At one point, Tom Zerik points out that their money is now just paper, a meaningless symbol from their previous lives. It's true that money from before the exodus would have to be re-evaluated, but it could easily become the new currency of the fleet. Money is necessary in most any society that cannot operate between a few hundred people with resources whose value is fairly well understood. After the exodus though, a lot of people that thought of themselves as "rich" or "poor" would find a new reality. Suddenly, all those credits they had in a bank that no longer exist mean nothing, and possession of a firearm can make you king of a small ship without organization. The "sorting out" of a new fleet society could have been a great plot. For a brief time, each person could remake themselves, before the inevitable calcifying of a society in a small population.

Early in the show, the president points out that people "have to start having babies". This is true. Of course people do that naturally, so she doesn't have to make anyone do it, but I think she should have gone further to encourage breeding.
  1. It would be bad for the show, but any reasonable person in BSG wouldn't allow women to be involved in dangerous tasks, and especially be exposed to radiation, unless there is some form of artificial womb in BSG**. Women are the bottleneck in increasing the human population, and should be encouraged to have as many as possible with as large a variety of people as possible.
  2. Why a variety of people? Genetic diversity. If only one or two people carry a gene in BSG, it would be very easy for that gene to go extinct. A reasonable society would at least harvest a "DNA sample" from every human being in the fleet.
  3. Remember that episode where the president banned abortion, but allowed the girl in question to do it anyway? That was a weird series of decisions. Anyway, under the same logic of "humans need to breed, ergo we can't allow abortion," she would be a hypocrite to not bar contraception.
  4. There's an interesting sociological question embedded in all this: would people be more or less eager to have children in this post-exodus world? There are factors that point in both directions. After a crisis, people like to have kids. When there are fewer people, there is a natural instinct to make more of them. But reasoning people would have to look around the crowded halls of their ships, the bare cots that constitute their homes, and wonder if it was a good idea to bring a new soul in to this bleak new world.

Well, this isn't all I had to say, but it's long enough.


*This would have made for a more interesting show, I think.

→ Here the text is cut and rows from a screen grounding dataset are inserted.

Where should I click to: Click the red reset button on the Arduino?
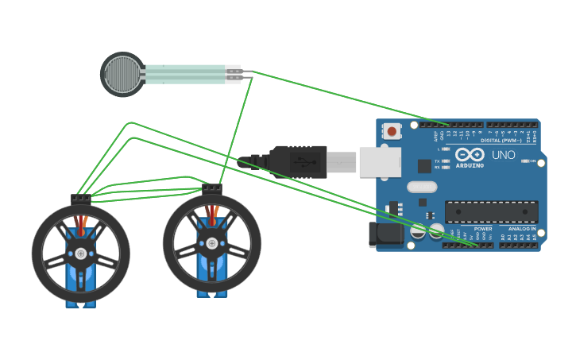(x=391, y=131)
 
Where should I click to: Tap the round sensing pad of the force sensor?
(x=122, y=74)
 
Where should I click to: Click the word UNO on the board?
(x=503, y=155)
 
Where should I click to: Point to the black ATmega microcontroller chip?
(x=491, y=211)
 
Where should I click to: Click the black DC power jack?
(x=387, y=234)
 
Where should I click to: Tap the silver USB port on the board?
(x=380, y=162)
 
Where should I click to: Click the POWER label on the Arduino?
(x=482, y=229)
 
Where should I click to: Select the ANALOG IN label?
(x=521, y=229)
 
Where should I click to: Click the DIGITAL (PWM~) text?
(x=501, y=141)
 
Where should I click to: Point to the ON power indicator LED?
(x=525, y=161)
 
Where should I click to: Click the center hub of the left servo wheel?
(x=80, y=254)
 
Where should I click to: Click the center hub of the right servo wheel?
(x=211, y=243)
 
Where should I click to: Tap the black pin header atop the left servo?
(x=80, y=199)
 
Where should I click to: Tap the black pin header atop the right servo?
(x=212, y=188)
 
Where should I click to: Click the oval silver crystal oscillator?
(x=422, y=188)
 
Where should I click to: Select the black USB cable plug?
(x=298, y=161)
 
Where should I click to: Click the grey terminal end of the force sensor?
(x=232, y=74)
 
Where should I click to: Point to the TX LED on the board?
(x=446, y=161)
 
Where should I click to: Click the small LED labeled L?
(x=446, y=149)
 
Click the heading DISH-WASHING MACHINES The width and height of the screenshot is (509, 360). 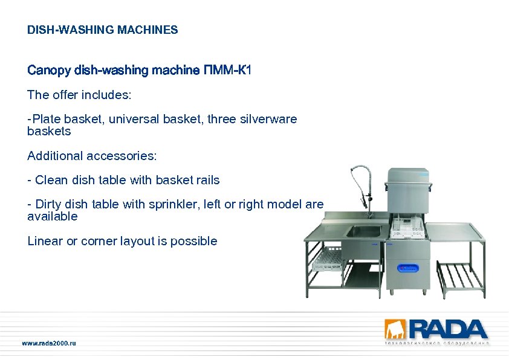point(102,30)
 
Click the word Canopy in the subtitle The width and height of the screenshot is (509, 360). point(49,71)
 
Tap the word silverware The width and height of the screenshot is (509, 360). point(268,119)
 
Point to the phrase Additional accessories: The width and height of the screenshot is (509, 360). point(92,156)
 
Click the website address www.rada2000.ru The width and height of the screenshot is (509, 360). point(49,343)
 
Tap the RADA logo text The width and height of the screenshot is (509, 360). point(447,329)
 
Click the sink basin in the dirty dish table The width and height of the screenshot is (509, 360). point(363,232)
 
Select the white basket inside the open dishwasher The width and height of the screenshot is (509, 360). point(406,227)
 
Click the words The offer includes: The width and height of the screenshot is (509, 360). point(79,95)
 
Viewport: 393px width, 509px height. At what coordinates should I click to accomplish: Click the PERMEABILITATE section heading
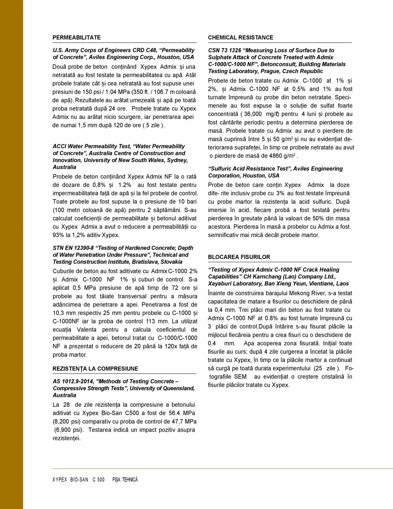pos(77,38)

Imagine the federal government trying to force one of the ships to follow some law that they weren't interested in. What sort of negotiations might occur? What forms of government might each ship take? Could a democracy somehow form on a ship with only a couple hundred people, and survive despite all the stresses and tough choices that such a government would have to make? How could a democratic ship negotiate with another ship with a charismatic captain/dictator like Admiral Adama?

** Unlikely, given their level of technology throughout. I love the show's decision to have technology inferior to our modern technology. The show can never be made obsolete! Great idea.